We herein report a series of 11 cases of NMs that were less than 1.3 mm thick and obtained from 4 centers worldwide. Only lesions meeting histologic criteria for NM, that is, those demonstrating exclusively vertical invasion with lateral extension limited to less than 3 rete ridges,13 were included. These histologic characteristics of NM are illustrated in Figure 1, in an image obtained from case 2. Although centralized pathology review was not performed, all of the dermatopathologists reviewing their respective cases used the aforementioned definition to classify each lesion as NM. Information about the cases was obtained through retrospective analysis of the patients' medical records, including clinical and dermoscopic images, which are shown in Figure 2 and Figure 3. Information sought from the patients' medical records included demographic factors, melanoma risk factors, and details about the presentation of the lesion, including who discovered it, what signs and symptoms were noted, what prompted the visit to the dermatologist (with particular attention to how long the patient waited to make an appointment and how long the patient waited for the scheduled appointment), and the location of the lesion.

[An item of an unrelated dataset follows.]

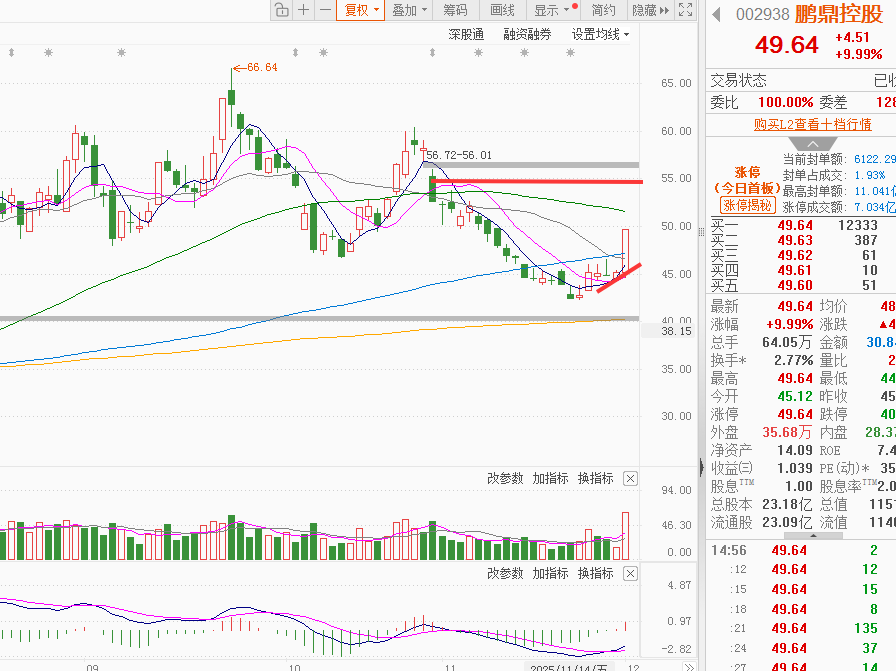Go back with the left arrow beside 002938
The width and height of the screenshot is (896, 671).
click(716, 14)
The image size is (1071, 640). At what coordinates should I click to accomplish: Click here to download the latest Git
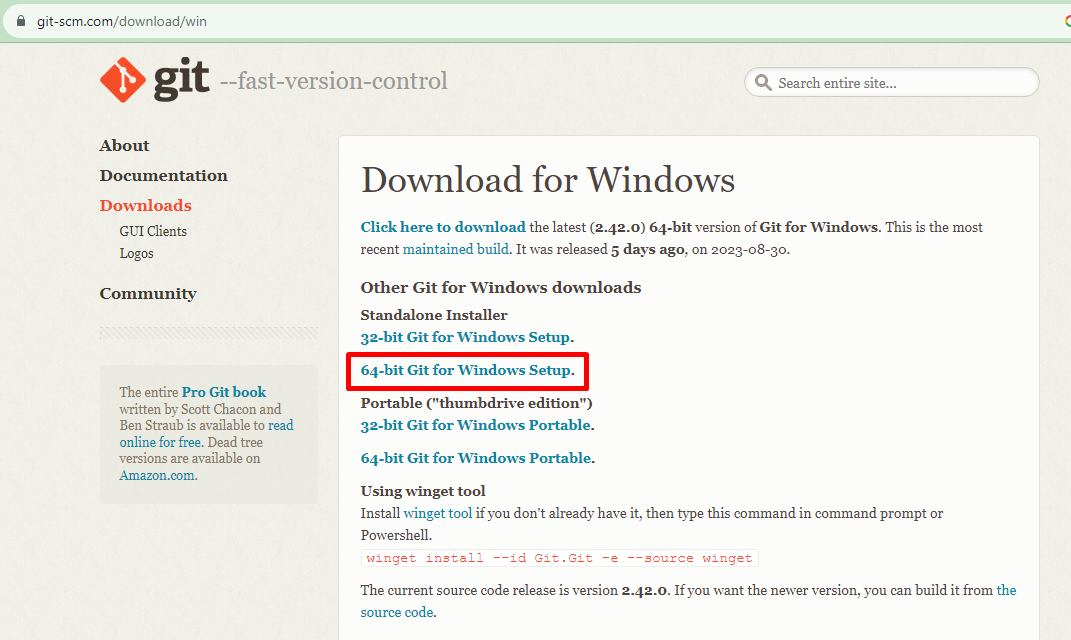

Histologic image of the lesion from case 2 demonstrating the microscopic features of nodular melanoma. Growth is entirely vertical, with lateral spread limited to less than 3 rete ridges.
Clinical images of thin nodular melanoma lesions. A, Shiny red oval papule with regular borders (case 1). B, Homogeneous blue lesion resembling a blue nevus (case 2). C, Irregular red papule suspected of being malignant (case 3). D, A 4-mm lesion with the clinical appearance of a banal nevus (case 4). E, Shiny irregular papule that was suspected of being malignant (case 5). F, Irregularly shaped red papule (case 6). G, A round pink lesion with overlying hyperkeratosis (case 7). H, Brown-black papule with regular borders (case 8). I, Shiny gray-brown papule with regular borders (case 9). J, Irregularly shaped darkly pigmented lesion (case 10). K, Eccentric blotch of brown to black pigmentation on a background tan and pink plaque (case 11). The scales in E and J show millimeters.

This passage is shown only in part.